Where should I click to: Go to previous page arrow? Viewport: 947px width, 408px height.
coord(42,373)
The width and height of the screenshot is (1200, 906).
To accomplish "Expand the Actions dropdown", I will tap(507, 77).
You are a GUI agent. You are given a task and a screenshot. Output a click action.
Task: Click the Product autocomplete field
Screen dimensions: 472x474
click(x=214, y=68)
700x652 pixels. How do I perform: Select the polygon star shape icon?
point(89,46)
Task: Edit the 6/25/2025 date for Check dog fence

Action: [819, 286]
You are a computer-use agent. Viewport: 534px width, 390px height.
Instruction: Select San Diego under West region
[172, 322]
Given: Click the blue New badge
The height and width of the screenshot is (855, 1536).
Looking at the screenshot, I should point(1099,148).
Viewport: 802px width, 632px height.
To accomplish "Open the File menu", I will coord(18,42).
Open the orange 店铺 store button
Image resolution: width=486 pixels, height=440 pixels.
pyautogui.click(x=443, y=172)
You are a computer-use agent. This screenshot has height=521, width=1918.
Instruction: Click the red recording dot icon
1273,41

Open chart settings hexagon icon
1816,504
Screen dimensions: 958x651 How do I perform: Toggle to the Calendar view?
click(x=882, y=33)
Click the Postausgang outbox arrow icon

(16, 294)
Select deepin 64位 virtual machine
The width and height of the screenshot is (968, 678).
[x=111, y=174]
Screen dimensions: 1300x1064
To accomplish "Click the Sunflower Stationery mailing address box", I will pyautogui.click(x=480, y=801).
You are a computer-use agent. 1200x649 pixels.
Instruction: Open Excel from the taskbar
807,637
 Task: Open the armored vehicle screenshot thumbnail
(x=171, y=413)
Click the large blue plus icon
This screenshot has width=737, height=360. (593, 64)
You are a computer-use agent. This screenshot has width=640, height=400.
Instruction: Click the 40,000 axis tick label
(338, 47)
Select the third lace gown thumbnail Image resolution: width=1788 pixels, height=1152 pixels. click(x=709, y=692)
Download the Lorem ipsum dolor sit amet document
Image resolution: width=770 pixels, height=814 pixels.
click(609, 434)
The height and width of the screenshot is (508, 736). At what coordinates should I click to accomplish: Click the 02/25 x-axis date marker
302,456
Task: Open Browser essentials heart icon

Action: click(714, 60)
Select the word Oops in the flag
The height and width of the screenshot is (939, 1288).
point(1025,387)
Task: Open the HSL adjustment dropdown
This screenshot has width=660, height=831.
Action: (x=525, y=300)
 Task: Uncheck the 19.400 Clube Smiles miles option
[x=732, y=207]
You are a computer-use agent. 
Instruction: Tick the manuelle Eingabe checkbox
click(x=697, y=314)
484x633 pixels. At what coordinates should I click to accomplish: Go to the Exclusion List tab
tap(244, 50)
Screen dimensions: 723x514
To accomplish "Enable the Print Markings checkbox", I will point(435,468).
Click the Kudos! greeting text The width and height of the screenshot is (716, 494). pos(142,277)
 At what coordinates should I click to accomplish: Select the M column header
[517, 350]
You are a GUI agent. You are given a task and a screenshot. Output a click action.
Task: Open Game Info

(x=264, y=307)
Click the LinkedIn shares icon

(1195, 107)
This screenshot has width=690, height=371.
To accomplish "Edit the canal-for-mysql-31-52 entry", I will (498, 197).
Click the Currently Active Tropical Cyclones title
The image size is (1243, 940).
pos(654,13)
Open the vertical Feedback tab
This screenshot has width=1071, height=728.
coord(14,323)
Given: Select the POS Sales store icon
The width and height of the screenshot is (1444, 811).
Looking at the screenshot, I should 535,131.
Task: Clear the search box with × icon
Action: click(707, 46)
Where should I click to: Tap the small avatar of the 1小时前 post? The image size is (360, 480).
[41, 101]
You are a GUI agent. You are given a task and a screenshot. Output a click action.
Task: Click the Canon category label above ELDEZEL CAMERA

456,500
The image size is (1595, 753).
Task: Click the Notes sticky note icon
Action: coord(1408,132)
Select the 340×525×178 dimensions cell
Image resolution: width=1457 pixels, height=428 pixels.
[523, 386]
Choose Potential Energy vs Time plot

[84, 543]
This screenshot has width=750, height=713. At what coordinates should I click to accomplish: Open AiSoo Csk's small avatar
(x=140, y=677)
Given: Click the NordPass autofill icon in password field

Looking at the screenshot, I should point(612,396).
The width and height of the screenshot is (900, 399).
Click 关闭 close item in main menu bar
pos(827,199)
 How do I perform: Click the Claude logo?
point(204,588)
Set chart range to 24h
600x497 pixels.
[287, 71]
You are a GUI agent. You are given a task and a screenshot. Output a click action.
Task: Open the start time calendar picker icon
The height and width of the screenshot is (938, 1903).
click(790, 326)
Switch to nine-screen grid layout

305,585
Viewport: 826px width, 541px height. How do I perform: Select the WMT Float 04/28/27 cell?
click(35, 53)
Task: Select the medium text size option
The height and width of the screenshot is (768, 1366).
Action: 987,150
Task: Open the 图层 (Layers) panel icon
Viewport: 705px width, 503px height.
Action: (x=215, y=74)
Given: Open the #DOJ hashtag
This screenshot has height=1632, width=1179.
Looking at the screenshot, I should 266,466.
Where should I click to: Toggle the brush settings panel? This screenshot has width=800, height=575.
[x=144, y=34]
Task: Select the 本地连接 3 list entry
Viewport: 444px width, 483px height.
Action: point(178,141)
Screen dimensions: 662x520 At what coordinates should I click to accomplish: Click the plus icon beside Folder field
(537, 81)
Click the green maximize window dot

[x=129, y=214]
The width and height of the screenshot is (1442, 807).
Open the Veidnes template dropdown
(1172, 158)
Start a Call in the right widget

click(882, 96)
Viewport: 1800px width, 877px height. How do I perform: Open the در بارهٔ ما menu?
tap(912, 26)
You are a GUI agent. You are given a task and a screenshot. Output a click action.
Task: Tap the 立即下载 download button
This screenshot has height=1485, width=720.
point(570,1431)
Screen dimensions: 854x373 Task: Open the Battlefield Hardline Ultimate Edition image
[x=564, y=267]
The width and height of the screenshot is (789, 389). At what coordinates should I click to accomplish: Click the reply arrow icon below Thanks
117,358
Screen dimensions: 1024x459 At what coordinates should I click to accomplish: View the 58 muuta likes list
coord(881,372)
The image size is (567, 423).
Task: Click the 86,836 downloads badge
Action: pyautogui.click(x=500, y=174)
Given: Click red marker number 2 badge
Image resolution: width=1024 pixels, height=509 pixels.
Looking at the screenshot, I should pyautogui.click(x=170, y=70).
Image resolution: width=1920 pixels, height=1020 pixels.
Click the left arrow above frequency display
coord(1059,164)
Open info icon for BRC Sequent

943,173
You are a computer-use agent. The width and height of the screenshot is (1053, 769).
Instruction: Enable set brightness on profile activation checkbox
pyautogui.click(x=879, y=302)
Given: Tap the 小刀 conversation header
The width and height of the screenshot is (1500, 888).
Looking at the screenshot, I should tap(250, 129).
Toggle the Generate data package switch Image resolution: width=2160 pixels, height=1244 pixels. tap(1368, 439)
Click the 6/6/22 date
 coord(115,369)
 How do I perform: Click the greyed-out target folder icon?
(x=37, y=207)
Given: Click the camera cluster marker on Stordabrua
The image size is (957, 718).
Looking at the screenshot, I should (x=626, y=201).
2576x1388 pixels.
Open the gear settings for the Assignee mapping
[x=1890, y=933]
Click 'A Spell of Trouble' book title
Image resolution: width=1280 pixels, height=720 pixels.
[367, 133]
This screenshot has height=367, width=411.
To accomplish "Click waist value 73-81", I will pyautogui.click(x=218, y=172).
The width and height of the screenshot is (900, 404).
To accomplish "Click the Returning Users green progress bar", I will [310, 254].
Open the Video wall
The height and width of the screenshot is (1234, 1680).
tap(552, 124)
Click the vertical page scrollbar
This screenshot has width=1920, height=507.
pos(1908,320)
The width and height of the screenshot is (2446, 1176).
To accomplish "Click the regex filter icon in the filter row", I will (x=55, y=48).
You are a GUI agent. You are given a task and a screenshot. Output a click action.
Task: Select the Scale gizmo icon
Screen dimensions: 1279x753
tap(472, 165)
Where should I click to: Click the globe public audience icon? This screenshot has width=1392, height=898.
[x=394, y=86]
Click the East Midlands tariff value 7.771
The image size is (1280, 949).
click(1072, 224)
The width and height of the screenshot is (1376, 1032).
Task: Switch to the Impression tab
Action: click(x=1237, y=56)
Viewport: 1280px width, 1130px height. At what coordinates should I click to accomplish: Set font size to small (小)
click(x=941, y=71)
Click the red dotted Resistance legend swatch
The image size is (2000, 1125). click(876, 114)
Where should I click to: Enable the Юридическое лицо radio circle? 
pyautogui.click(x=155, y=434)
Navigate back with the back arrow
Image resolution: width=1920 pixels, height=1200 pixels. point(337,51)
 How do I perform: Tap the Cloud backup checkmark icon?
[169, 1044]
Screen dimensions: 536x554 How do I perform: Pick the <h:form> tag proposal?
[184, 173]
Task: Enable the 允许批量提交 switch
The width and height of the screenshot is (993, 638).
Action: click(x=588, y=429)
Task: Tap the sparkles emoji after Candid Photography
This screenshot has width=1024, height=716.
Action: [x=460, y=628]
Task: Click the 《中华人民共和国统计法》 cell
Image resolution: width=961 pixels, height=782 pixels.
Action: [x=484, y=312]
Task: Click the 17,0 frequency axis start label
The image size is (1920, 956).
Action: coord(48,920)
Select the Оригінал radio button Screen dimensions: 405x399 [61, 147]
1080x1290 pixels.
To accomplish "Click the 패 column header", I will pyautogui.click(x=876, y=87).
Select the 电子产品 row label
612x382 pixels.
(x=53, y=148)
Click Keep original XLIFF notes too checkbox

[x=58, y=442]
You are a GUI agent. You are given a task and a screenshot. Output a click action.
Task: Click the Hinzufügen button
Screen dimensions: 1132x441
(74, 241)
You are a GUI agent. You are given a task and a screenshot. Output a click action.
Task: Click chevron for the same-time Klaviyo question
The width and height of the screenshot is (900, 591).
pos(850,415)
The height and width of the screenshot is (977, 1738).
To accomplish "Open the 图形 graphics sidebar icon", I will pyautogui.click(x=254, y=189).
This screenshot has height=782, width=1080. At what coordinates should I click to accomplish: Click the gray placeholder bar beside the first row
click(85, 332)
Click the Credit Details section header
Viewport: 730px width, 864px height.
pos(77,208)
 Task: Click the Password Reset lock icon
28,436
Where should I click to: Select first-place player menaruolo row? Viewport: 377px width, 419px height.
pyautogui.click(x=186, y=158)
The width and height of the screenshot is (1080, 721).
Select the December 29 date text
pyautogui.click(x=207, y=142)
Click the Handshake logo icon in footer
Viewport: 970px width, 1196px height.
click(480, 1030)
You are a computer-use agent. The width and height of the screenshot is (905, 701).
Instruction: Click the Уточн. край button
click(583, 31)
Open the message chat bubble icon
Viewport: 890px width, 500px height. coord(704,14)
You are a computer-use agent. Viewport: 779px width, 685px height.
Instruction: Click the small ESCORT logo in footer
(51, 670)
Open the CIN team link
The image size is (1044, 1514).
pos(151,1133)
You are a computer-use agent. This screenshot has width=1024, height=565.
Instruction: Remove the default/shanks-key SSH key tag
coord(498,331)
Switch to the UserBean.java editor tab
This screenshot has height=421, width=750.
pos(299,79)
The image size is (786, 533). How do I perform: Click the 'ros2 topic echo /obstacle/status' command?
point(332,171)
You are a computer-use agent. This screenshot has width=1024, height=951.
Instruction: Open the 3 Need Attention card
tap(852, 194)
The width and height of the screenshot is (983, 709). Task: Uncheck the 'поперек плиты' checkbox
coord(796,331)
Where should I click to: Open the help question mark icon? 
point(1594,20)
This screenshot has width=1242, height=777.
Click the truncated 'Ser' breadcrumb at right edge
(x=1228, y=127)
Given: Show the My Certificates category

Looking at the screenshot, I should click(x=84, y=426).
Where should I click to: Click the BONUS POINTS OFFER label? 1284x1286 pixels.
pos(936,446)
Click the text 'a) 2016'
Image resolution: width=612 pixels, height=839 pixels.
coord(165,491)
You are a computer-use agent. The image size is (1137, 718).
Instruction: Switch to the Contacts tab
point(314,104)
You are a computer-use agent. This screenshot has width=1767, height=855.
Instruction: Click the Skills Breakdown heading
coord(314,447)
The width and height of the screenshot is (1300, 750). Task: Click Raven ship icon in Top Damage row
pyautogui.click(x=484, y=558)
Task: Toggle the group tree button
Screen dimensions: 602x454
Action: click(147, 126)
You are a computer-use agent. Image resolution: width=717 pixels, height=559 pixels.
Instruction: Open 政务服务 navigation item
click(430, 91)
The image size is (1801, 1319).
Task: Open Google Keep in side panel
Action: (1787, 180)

######

• [Your objective]:
Reproduce exactly the lines above from the line with "Task: Click the Hinzufügen button" to the line with "The width and height of the screenshot is (1080, 721).", including both, and add nothing.

• [Solution to the problem]:
Task: Click the Hinzufügen button
Screen dimensions: 1132x441
(74, 241)
You are a GUI agent. You are given a task and a screenshot. Output a click action.
Task: Click chevron for the same-time Klaviyo question
The width and height of the screenshot is (900, 591).
pos(850,415)
The height and width of the screenshot is (977, 1738).
To accomplish "Open the 图形 graphics sidebar icon", I will pyautogui.click(x=254, y=189).
This screenshot has height=782, width=1080. At what coordinates should I click to accomplish: Click the gray placeholder bar beside the first row
click(85, 332)
Click the Credit Details section header
Viewport: 730px width, 864px height.
pos(77,208)
 Task: Click the Password Reset lock icon
28,436
Where should I click to: Select first-place player menaruolo row? Viewport: 377px width, 419px height.
pyautogui.click(x=186, y=158)
The width and height of the screenshot is (1080, 721).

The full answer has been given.